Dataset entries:
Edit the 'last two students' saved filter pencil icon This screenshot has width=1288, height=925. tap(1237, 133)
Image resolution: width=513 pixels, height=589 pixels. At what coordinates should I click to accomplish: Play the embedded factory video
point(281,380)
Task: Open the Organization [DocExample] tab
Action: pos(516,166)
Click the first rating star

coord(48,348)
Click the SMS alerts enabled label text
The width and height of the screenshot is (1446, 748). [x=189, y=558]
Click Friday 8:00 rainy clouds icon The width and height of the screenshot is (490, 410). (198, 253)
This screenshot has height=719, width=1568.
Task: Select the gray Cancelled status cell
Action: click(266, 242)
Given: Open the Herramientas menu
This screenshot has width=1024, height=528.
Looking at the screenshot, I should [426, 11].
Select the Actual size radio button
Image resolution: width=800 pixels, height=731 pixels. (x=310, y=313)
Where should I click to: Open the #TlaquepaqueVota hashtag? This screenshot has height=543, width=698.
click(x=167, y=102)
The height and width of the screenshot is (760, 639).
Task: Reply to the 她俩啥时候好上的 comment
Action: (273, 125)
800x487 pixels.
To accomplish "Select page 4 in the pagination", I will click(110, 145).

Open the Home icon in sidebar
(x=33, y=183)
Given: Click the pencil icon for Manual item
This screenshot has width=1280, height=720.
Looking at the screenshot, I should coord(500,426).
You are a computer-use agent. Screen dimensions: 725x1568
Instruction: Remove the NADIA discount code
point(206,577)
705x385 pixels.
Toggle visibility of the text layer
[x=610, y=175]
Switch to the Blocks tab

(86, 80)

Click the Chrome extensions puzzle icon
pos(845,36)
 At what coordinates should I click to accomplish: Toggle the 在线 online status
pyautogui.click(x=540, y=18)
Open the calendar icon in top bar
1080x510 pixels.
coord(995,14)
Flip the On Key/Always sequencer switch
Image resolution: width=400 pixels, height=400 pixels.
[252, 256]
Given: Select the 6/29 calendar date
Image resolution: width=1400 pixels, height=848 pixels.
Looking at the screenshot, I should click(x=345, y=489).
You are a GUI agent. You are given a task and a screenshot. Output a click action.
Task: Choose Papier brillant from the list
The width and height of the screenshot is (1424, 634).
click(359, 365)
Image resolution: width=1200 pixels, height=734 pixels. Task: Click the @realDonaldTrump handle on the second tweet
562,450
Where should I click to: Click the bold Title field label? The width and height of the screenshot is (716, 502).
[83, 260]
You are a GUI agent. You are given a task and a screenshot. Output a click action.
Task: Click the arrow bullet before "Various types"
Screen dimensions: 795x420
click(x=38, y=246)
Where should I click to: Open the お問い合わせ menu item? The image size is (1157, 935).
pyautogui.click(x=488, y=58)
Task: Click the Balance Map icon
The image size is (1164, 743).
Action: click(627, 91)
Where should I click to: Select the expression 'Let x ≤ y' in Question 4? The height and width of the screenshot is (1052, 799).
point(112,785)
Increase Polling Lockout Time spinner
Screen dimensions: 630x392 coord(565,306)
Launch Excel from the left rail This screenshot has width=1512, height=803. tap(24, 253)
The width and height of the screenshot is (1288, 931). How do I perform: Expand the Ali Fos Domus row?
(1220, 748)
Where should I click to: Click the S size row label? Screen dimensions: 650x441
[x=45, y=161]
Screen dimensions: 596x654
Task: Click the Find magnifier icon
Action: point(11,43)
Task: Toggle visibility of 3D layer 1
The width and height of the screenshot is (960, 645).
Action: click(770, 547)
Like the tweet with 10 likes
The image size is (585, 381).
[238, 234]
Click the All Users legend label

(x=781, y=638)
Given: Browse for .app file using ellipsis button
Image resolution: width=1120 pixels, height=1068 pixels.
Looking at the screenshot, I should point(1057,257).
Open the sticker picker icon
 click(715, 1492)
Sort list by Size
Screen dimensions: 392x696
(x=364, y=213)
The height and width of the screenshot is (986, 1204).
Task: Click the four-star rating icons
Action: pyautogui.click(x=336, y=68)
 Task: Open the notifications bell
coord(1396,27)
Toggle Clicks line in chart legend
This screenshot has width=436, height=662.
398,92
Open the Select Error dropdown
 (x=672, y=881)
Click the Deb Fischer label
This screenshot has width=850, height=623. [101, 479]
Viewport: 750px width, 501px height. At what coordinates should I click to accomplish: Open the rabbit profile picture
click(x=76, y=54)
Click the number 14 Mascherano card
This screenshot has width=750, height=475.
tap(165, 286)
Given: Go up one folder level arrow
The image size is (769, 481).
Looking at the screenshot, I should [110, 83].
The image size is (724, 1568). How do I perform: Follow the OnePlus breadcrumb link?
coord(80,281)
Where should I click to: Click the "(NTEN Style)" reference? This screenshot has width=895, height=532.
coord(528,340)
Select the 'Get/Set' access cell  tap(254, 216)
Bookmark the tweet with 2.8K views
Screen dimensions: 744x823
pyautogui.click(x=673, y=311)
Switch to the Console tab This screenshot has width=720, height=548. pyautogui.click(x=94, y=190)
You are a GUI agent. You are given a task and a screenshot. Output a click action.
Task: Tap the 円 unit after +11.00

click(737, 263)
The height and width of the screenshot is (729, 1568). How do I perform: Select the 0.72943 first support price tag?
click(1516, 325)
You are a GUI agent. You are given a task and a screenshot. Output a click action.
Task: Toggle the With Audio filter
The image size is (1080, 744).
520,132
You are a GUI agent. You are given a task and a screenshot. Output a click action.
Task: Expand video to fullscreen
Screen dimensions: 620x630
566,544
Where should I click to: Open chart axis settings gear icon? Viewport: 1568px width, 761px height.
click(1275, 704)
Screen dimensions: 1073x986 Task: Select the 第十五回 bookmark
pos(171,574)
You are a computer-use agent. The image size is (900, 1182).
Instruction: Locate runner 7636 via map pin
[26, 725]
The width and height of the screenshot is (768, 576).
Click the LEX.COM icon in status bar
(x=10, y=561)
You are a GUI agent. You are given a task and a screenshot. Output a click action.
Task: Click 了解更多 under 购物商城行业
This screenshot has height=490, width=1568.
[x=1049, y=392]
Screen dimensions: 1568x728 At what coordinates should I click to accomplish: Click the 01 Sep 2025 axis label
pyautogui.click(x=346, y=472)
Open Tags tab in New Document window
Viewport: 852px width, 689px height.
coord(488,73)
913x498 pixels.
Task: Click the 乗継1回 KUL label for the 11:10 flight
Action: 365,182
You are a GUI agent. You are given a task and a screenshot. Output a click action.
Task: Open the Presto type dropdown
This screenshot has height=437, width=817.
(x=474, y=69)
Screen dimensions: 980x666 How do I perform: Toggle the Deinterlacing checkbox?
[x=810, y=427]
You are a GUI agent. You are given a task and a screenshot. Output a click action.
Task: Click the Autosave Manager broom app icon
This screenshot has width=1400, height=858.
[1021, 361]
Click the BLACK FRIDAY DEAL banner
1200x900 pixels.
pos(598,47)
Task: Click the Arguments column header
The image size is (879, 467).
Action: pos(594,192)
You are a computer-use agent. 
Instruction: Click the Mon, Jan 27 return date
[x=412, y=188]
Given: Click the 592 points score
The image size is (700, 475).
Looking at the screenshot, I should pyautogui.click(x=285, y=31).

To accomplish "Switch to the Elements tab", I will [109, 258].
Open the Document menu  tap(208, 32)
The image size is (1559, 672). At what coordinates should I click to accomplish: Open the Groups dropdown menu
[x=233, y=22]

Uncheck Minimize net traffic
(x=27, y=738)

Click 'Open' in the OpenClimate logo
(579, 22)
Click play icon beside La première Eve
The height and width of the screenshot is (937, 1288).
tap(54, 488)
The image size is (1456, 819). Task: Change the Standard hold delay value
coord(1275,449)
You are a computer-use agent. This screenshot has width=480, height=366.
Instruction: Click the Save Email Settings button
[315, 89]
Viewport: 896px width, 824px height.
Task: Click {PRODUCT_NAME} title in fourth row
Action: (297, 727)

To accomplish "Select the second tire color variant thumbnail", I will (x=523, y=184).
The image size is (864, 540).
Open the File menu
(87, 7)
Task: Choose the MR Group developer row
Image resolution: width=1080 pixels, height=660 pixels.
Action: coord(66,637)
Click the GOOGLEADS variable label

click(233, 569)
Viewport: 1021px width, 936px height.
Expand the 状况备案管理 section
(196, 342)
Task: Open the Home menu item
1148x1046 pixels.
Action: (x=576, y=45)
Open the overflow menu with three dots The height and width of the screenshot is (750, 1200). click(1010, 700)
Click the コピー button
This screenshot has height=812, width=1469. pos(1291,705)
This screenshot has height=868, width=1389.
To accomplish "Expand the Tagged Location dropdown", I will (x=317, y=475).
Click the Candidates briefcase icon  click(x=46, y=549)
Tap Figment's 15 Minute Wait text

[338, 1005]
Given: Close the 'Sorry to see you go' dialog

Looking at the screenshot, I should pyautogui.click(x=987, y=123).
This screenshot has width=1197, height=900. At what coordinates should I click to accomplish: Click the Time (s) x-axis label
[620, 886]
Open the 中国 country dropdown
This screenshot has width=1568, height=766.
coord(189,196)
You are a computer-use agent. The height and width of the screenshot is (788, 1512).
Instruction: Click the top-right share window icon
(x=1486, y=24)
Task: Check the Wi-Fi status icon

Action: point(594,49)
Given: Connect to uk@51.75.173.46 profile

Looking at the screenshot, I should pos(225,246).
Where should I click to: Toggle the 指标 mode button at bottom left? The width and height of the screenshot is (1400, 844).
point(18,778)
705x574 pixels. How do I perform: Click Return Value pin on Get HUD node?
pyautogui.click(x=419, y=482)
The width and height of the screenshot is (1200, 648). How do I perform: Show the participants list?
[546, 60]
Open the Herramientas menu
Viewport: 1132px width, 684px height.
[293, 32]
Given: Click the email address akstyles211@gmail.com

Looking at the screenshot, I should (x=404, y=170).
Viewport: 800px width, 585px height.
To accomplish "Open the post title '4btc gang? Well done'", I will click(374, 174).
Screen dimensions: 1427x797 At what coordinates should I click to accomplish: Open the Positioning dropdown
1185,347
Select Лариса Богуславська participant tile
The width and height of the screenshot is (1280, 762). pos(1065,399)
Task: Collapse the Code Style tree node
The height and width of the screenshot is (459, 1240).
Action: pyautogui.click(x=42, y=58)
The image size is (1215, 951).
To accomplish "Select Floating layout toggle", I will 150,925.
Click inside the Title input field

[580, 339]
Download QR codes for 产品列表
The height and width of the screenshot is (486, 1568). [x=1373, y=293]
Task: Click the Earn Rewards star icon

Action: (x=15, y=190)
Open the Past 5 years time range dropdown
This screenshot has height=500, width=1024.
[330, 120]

What needs to be done: Gather all lines with the string "Herramientas" from the data.

Exercise answer:
Given: Open the Herramientas menu
Open the Herramientas menu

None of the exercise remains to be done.